The forwarding entry 2 may include the prefix of the IPv4 address 1 and next-hop information 2, or may include the prefix of the IPv6 address 1 and next-hop information 2. The next-hop information 2 indicates a next-hop node 2 from the network device 22 to the network device 23. In one case, the next-hop information 2 may be, for example, an IPv6 address 2 of the next-hop node 2. If the network device 22 is directly connected to the network device 23, the next-hop node 2 is the network device 23, and the IPv6 address 2 is an IPv6 address of the network device 23. If the network device 22 is not directly connected to the network device 23, the IPv6 address 2 may be the next-hop node 2 of the network device 22 on a path from the network device 22 to the network device 23, and the IPv6 address 2 is an IPv6 address of the next-hop node 2. In another case, the next-hop information 2 may alternatively be, for example, a neighbor discovery (ND) index 1, and the network device 22 can search for a corresponding ND entry 1 based on the ND index 1, to accurately determine the next-hop node 2. In still another case, the next-hop information 2 may alternatively be, for example, a MAC address 2, and the network device 22 can accurately determine the next-hop node 2 based on the MAC address 2.
The forwarding entry 3 may include the prefix of the IPv4 address 1 and next-hop information 3, or may include the prefix of the IPv6 address 1 and the next-hop information 3. The next-hop information 3 indicates a next-hop node 3 from the network device 21 to the network device 22. In one case, the next-hop information 3 may be, for example, an IPv6 address 3 of the next-hop node 3. If the network device 21 is directly connected to the network device 22, the next-hop node 3 is the network device 22, and the IPv6 address 3 is an IPv6 address of the network device 22. If the network device 21 is not directly connected to the network device 22, the IPv6 address 3 may be the next-hop node 3 of the network device 21 on a path from the network device 21 to the network device 22, and the IPv6 address 3 is an IPv6 address of the next-hop node 3. In another case, the next-hop information 3 may alternatively be, for example, an ND index 2, and the network device 22 can search for a corresponding ND entry 2 based on the ND index 2, to accurately determine the next-hop node 3. In still another case, the next-hop information 3 may alternatively be, for example, a MAC address 3, and the network device 21 can accurately determine the next-hop node 3 based on the MAC address 3.
For example, the forwarding entry 1, the forwarding entry 2, and the forwarding entry 3 may be shown in the following Table 1. The forwarding entry 1, the forwarding entry 2, and the forwarding entry 3 include the prefix of the IPv4 address 1.

To be done: In the forwarding-entry text, what does next-hop information 3 indicate?

Data shown:
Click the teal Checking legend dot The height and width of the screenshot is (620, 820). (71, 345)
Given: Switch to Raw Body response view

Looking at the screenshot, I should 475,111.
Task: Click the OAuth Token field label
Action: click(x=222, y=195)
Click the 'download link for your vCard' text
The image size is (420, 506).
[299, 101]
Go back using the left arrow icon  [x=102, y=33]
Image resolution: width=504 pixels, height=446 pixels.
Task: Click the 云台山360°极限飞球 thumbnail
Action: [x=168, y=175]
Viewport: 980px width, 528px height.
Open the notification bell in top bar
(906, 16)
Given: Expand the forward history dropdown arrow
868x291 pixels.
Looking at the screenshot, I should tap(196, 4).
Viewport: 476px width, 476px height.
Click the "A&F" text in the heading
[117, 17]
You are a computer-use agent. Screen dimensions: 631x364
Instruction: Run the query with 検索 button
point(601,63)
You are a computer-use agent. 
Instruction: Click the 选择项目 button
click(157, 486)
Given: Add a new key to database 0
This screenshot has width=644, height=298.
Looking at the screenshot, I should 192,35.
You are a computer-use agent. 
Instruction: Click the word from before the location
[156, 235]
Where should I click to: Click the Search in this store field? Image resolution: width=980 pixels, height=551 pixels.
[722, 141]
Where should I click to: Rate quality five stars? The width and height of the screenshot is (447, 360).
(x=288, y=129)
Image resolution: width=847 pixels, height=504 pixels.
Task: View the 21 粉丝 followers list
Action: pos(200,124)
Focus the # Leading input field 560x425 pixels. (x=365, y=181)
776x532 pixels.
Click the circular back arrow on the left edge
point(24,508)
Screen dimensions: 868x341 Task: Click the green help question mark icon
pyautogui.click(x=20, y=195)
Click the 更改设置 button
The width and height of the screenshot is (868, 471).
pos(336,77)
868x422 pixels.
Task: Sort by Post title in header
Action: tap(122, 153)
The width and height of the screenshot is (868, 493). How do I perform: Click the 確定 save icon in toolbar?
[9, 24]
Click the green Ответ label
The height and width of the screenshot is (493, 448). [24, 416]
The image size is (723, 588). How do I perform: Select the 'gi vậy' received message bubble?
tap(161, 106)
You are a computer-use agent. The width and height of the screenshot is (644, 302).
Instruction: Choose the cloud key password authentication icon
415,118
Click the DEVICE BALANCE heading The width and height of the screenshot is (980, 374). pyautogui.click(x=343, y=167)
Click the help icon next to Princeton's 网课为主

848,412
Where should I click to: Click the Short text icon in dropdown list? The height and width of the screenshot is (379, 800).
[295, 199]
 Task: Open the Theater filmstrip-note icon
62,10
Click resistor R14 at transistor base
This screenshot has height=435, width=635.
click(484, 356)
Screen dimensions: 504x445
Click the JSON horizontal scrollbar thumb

Right answer: It indicates a next-hop node 3 from the network device 21 to the network device 22.